ORDER DENYING DEFENDANT’S MOTION FORSUMMARY FINAL JUDGMENT

THIS CAUSE, having come on to be heard on August 22, 2003, upon the Defendant’s Motion for Summary Final Judgment and the Court having heard argument of counsel, and being otherwise fully advised in the premises, it is hereupon

ORDERED AND ADJUDGED that said Motion be and the same is hereby DENIED. The facts of this case are as follows:

1. This is an action for Personal Injury Protection benefits filed by Plaintiff on May 8, 2002.

2. Defendant filed its Motion for Summary Final Judgment on August 7, 2002.

3. In its Motion, Defendant asserts that because the Plaintiff, a medical provider, failed to sign the assignment of benefits, there is no acceptance of the assignment of benefits, and therefore Plaintiff has no standing to bring this action.

4. Plaintiff’s assignment of benefits displays Plaintiff’s corporate name at the top of the document. The language provides, “I Marie Auguste hereby irrevocably assign the benefits of any policy of insurance, indemnity agreement, or any other collateral source under automobile insurance with Progressive to Wellness Associates of Florida, Inc., for services rendered to me covered by Personal Injury Protection (PIP) coverage. . .” (See Assignment of Benefits which was attached as an exhibit to Plaintiff’s complaint). Plaintiff provided the insured with the assignment of benefits for her signature and has brought suit based on the assignment of benefits, clearly demonstrating Plaintiff’s intent to accept said assignment.

5. The Courts in Florida have consistently held that no particular words or form of instrument is necessary to effect an assignment and any language, however informal, which shows the intention on one side to assign a right or chose in action, and an intention on the other side to receive it, if there has been valuable consideration, will operate as an effective equitable assignment. Giles v. Sun Bank, 450 So.2d 258 (Fla. 5th DCA 1984); Asphalt Paving, Inc. v. Ulery, 149 So.2d 370 (Fla. 1st DCA 1963). The true test is whether the debtor would be justified in paying the debt to the person claiming as an assignee. Id.

# Task set
A - In the court order, rewrite the passage between "ORDERED AND ADJUDGED" and "August 7, 2002.", inclusive, replacing "Personal Injury Protection" with "PIP".
B - According to the court order, on what date did the Plaintiff file this action?
C - Continue the court order on the motion for summary final judgment from the point where it stops.
The records that come next are taken from a different source than the court order.

Data excerpts:
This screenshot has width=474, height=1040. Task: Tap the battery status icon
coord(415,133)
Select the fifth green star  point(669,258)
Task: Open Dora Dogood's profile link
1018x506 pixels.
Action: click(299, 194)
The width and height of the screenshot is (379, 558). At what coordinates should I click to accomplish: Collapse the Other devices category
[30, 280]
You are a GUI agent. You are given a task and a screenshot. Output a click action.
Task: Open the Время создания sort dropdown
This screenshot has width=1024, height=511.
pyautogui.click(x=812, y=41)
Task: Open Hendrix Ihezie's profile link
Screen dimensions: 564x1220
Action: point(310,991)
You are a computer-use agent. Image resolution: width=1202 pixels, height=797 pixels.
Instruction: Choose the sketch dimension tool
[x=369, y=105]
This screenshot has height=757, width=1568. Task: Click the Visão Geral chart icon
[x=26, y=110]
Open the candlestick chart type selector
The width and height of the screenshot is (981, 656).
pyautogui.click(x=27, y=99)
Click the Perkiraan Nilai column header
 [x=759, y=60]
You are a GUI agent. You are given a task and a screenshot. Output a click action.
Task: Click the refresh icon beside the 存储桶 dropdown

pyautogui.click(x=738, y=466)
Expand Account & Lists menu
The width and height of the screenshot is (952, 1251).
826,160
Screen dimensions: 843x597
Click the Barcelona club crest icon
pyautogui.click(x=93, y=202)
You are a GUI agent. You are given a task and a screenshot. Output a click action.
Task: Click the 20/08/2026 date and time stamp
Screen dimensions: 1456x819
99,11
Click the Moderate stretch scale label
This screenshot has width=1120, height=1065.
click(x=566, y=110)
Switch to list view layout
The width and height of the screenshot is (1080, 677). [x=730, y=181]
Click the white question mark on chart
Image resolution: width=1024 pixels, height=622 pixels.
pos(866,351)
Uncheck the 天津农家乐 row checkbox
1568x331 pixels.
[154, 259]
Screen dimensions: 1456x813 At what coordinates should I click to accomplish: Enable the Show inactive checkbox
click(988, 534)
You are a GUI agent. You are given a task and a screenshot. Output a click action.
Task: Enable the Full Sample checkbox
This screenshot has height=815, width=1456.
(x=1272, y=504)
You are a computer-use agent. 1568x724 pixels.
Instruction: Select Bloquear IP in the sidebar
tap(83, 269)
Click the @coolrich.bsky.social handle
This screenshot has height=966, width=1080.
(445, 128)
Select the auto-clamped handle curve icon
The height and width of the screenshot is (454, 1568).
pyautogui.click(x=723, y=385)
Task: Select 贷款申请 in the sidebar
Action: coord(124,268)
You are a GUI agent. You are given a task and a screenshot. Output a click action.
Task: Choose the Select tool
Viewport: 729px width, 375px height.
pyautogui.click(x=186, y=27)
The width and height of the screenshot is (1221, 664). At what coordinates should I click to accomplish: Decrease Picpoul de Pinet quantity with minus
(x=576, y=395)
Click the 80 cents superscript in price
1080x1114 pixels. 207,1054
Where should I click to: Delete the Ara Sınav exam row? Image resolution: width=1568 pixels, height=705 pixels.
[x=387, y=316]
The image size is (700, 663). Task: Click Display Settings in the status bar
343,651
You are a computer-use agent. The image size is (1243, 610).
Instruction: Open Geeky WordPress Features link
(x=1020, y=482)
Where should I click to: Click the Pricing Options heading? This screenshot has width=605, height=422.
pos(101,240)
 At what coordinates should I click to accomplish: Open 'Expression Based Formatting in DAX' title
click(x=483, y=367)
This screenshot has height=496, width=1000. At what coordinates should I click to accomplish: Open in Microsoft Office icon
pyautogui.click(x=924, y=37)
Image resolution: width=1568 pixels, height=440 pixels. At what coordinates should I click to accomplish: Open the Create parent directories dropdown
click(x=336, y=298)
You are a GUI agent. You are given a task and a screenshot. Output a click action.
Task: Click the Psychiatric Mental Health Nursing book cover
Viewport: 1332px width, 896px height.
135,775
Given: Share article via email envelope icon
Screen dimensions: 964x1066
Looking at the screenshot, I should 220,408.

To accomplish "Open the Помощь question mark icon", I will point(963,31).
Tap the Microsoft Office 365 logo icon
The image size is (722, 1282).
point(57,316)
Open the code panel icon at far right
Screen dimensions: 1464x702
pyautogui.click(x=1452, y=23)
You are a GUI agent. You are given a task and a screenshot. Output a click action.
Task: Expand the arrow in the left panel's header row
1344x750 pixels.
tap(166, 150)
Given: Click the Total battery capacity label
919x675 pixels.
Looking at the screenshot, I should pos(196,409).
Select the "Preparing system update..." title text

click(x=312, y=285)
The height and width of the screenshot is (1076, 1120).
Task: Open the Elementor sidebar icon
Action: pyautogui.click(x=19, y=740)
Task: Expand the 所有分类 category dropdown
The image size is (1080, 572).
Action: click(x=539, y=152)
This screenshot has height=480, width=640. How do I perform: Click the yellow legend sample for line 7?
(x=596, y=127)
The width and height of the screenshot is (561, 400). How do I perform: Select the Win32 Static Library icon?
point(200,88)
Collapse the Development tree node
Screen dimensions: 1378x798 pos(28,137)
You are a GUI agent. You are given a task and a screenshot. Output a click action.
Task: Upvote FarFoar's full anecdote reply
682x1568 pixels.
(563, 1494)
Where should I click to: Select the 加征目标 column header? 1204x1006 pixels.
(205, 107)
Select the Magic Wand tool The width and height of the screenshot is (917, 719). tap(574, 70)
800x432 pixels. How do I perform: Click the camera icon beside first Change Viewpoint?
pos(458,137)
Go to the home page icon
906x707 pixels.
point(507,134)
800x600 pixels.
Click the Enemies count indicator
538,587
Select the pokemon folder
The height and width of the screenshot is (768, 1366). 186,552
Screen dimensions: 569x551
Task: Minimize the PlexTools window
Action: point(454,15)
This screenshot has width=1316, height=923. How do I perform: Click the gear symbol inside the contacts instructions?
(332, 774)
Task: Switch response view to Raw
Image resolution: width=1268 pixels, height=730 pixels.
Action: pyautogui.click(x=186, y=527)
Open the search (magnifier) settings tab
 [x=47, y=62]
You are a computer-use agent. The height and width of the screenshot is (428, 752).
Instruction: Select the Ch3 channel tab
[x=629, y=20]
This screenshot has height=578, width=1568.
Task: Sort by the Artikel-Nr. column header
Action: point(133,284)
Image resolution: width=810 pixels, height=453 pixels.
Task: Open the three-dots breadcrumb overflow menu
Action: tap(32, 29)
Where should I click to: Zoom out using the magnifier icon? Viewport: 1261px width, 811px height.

# Task results
A -
ORDERED AND ADJUDGED that said Motion be and the same is hereby DENIED. The facts of this case are as follows:

1. This is an action for PIP benefits filed by Plaintiff on May 8, 2002.

2. Defendant filed its Motion for Summary Final Judgment on August 7, 2002.

B - May 8, 2002.

C -
6. Moreover, other courts have ruled that a motion to dismiss based on the fact that the assignment of benefits lacked the signature of the medical provider, should be denied. Health Care Center of Tampa (a/a/o Darith Medows) v. Nationwide Mutual Fire Insurance Company, 10 Fla. L. Weekly Supp. 262a (County Court of the 13th Judicial Circuit, February 28, 2003). The Court ruled that the assignment of benefits was in fact valid. “. . .The lack of a written signature by the medical provider on the assignment standing alone does not invalidate an otherwise valid assignment of benefits. Further the Court can look to the provider’s conduct by treating the patient, submitting bills and filing a PIP suit to determine it was the intent of the provider to accept the assignment of benefits.” citing Total Health Care of Florida (a/a/o Reina Perez) v. United Automobile Insurance Company, 9 Fla. L. Weekly Supp. 639.

7. To grant summary judgment, the moving party has the burden to conclusively demonstrate the absence of a genuine issue of material fact with proof sufficient to overcome all reasonable inferences that may be drawn in the opposing party’s favor. Holl v. Talcott, 191 So. 2d 40, 43-44 (Fla. 1966); Moore v. Morris, 475 So. 2d 666, 668 (Fla. 1985).

8. If the evidence raises any issue of material fact, that is, if it conflicts with or permits different reasonable inferences, or tends to prove the issues, summary judgment is improper. Moore v. Morris, supra, at 668. This test also mandates denial of the motion unless there is a “complete” absence of material fact. Blanco v. Allen, supra, at 1357. Also see Hervey v. Alfonso, 650 So. 2d 644, 645 (Fla. 2d DCA 1995).

9. The dispute in the present case centers around a breach of an insurance contract, not breach of the assignment of benefits. Accordingly, there are genuine issues of material fact as to liability against Defendant and Defendant is not entitled to judgment as a matter of law.